### Work instruction
Pull out each line of the data below that contains the word "Describe". Case counts.

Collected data

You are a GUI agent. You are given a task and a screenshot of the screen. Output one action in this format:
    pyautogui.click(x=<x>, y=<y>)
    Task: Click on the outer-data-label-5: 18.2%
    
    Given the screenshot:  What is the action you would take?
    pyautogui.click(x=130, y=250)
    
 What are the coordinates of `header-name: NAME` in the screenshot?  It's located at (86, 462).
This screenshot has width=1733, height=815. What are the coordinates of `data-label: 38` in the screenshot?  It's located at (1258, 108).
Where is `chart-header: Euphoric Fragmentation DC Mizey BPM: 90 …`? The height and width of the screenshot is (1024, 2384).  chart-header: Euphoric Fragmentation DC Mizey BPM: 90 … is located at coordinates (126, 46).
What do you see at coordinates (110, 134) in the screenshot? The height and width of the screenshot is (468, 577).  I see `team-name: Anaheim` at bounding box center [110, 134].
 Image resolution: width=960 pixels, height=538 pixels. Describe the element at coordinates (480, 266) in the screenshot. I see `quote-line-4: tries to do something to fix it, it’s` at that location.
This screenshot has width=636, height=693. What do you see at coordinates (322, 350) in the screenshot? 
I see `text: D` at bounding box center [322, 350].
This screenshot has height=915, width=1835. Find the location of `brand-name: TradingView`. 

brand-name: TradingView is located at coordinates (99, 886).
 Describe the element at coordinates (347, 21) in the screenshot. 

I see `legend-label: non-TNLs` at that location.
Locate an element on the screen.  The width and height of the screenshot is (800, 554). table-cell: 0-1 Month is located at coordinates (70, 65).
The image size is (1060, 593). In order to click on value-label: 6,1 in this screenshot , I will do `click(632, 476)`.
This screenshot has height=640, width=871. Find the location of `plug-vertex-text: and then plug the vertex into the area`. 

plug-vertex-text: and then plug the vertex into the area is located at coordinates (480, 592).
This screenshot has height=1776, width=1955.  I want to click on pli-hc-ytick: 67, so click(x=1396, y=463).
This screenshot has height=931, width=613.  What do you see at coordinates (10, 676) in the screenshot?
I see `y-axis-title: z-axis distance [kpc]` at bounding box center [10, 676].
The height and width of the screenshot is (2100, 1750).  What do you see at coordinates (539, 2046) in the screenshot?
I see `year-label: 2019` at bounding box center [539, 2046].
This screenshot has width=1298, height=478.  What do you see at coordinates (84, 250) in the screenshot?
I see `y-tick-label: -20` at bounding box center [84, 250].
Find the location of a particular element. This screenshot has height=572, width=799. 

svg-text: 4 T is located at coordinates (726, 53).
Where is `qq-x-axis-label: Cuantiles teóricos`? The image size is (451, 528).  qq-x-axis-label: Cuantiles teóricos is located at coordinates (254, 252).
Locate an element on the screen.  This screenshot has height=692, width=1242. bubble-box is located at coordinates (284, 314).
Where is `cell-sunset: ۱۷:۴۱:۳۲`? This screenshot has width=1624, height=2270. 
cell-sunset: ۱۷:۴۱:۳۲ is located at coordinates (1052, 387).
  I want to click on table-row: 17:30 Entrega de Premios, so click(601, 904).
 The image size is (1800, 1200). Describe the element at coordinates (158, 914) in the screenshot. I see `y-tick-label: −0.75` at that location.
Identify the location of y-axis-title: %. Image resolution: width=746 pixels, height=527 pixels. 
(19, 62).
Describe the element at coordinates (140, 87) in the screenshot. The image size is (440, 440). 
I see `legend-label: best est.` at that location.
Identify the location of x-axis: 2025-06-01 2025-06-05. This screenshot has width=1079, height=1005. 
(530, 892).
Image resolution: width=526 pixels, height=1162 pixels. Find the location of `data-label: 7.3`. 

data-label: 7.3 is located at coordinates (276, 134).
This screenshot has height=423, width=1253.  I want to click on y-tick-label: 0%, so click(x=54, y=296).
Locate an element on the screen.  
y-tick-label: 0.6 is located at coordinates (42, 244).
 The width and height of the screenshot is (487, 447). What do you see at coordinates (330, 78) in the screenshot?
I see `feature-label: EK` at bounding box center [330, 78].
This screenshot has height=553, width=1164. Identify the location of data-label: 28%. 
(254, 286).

### Solution below
 Image resolution: width=960 pixels, height=538 pixels. Describe the element at coordinates (480, 266) in the screenshot. I see `quote-line-4: tries to do something to fix it, it’s` at that location.
 Describe the element at coordinates (347, 21) in the screenshot. 
 The image size is (1800, 1200). Describe the element at coordinates (158, 914) in the screenshot. I see `y-tick-label: −0.75` at that location.
Describe the element at coordinates (140, 87) in the screenshot. The image size is (440, 440). 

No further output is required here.